>> begin

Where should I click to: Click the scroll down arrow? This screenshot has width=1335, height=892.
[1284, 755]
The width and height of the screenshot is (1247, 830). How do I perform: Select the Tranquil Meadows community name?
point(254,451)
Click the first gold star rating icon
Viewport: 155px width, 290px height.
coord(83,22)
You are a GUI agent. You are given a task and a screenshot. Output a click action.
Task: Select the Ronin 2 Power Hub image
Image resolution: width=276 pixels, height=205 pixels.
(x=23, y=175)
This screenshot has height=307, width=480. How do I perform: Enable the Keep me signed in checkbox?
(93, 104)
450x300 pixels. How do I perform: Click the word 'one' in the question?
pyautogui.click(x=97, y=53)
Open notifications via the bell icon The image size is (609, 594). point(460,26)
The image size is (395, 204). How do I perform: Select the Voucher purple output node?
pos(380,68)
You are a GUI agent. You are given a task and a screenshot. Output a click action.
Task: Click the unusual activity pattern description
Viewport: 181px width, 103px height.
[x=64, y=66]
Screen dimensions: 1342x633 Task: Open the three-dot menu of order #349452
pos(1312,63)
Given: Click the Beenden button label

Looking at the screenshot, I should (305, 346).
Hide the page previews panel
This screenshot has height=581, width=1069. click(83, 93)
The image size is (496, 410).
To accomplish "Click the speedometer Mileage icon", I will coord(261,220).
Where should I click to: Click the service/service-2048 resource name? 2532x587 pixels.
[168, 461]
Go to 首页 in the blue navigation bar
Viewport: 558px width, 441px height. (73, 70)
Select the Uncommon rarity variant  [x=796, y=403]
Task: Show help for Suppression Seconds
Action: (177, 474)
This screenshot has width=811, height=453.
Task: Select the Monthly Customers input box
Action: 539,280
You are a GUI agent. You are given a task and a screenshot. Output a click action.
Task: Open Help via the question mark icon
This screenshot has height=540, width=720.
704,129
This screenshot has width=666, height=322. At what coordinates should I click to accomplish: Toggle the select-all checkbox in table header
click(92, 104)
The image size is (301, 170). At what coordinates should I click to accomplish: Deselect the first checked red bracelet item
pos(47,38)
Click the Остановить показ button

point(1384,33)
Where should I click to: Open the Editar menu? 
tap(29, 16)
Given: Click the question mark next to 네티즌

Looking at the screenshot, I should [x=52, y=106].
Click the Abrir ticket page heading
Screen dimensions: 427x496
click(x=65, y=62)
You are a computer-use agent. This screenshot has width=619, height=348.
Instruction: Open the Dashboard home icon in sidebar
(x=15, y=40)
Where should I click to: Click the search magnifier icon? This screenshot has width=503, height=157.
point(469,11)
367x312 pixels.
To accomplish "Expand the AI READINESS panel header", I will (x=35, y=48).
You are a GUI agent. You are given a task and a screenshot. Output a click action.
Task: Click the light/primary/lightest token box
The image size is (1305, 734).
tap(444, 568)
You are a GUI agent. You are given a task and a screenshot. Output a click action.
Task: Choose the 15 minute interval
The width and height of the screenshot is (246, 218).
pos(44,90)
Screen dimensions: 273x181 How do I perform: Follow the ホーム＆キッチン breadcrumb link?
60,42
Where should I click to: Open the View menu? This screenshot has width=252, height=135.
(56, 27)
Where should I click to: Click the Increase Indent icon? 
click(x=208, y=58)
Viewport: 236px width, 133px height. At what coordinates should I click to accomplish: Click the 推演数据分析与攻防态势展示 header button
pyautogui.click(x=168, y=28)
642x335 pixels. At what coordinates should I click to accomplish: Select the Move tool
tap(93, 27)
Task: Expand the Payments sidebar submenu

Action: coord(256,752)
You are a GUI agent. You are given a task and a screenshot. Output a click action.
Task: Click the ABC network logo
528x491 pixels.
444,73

>> end

Render the records above as a Markdown table with two columns, Row and Line. Number each row and leave out any blank lines.

| Row | Line |
|---|---|
| 1 | Where should I click to: Click the scroll down arrow? This screenshot has width=1335, height=892. |
| 2 | [1284, 755] |
| 3 | The width and height of the screenshot is (1247, 830). How do I perform: Select the Tranquil Meadows community name? |
| 4 | point(254,451) |
| 5 | Click the first gold star rating icon |
| 6 | Viewport: 155px width, 290px height. |
| 7 | coord(83,22) |
| 8 | You are a GUI agent. You are given a task and a screenshot. Output a click action. |
| 9 | Task: Select the Ronin 2 Power Hub image |
| 10 | Image resolution: width=276 pixels, height=205 pixels. |
| 11 | (x=23, y=175) |
| 12 | This screenshot has height=307, width=480. How do I perform: Enable the Keep me signed in checkbox? |
| 13 | (93, 104) |
| 14 | 450x300 pixels. How do I perform: Click the word 'one' in the question? |
| 15 | pyautogui.click(x=97, y=53) |
| 16 | Open notifications via the bell icon The image size is (609, 594). point(460,26) |
| 17 | The image size is (395, 204). How do I perform: Select the Voucher purple output node? |
| 18 | pos(380,68) |
| 19 | You are a GUI agent. You are given a task and a screenshot. Output a click action. |
| 20 | Task: Click the unusual activity pattern description |
| 21 | Viewport: 181px width, 103px height. |
| 22 | [x=64, y=66] |
| 23 | Screen dimensions: 1342x633 Task: Open the three-dot menu of order #349452 |
| 24 | pos(1312,63) |
| 25 | Given: Click the Beenden button label |
| 26 | Looking at the screenshot, I should (305, 346). |
| 27 | Hide the page previews panel |
| 28 | This screenshot has height=581, width=1069. click(83, 93) |
| 29 | The image size is (496, 410). |
| 30 | To accomplish "Click the speedometer Mileage icon", I will coord(261,220). |
| 31 | Where should I click to: Click the service/service-2048 resource name? 2532x587 pixels. |
| 32 | [168, 461] |
| 33 | Go to 首页 in the blue navigation bar |
| 34 | Viewport: 558px width, 441px height. (73, 70) |
| 35 | Select the Uncommon rarity variant  [x=796, y=403] |
| 36 | Task: Show help for Suppression Seconds |
| 37 | Action: (177, 474) |
| 38 | This screenshot has width=811, height=453. |
| 39 | Task: Select the Monthly Customers input box |
| 40 | Action: 539,280 |
| 41 | You are a GUI agent. You are given a task and a screenshot. Output a click action. |
| 42 | Task: Open Help via the question mark icon |
| 43 | This screenshot has height=540, width=720. |
| 44 | 704,129 |
| 45 | This screenshot has width=666, height=322. At what coordinates should I click to accomplish: Toggle the select-all checkbox in table header |
| 46 | click(92, 104) |
| 47 | The image size is (301, 170). At what coordinates should I click to accomplish: Deselect the first checked red bracelet item |
| 48 | pos(47,38) |
| 49 | Click the Остановить показ button |
| 50 | point(1384,33) |
| 51 | Where should I click to: Open the Editar menu?  |
| 52 | tap(29, 16) |
| 53 | Given: Click the question mark next to 네티즌 |
| 54 | Looking at the screenshot, I should [x=52, y=106]. |
| 55 | Click the Abrir ticket page heading |
| 56 | Screen dimensions: 427x496 |
| 57 | click(x=65, y=62) |
| 58 | You are a computer-use agent. This screenshot has width=619, height=348. |
| 59 | Instruction: Open the Dashboard home icon in sidebar |
| 60 | (x=15, y=40) |
| 61 | Where should I click to: Click the search magnifier icon? This screenshot has width=503, height=157. |
| 62 | point(469,11) |
| 63 | 367x312 pixels. |
| 64 | To accomplish "Expand the AI READINESS panel header", I will (x=35, y=48). |
| 65 | You are a GUI agent. You are given a task and a screenshot. Output a click action. |
| 66 | Task: Click the light/primary/lightest token box |
| 67 | The image size is (1305, 734). |
| 68 | tap(444, 568) |
| 69 | You are a GUI agent. You are given a task and a screenshot. Output a click action. |
| 70 | Task: Choose the 15 minute interval |
| 71 | The width and height of the screenshot is (246, 218). |
| 72 | pos(44,90) |
| 73 | Screen dimensions: 273x181 How do I perform: Follow the ホーム＆キッチン breadcrumb link? |
| 74 | 60,42 |
| 75 | Where should I click to: Open the View menu? This screenshot has width=252, height=135. |
| 76 | (56, 27) |
| 77 | Where should I click to: Click the Increase Indent icon?  |
| 78 | click(x=208, y=58) |
| 79 | Viewport: 236px width, 133px height. At what coordinates should I click to accomplish: Click the 推演数据分析与攻防态势展示 header button |
| 80 | pyautogui.click(x=168, y=28) |
| 81 | 642x335 pixels. At what coordinates should I click to accomplish: Select the Move tool |
| 82 | tap(93, 27) |
| 83 | Task: Expand the Payments sidebar submenu |
| 84 | Action: coord(256,752) |
| 85 | You are a GUI agent. You are given a task and a screenshot. Output a click action. |
| 86 | Task: Click the ABC network logo |
| 87 | 528x491 pixels. |
| 88 | 444,73 |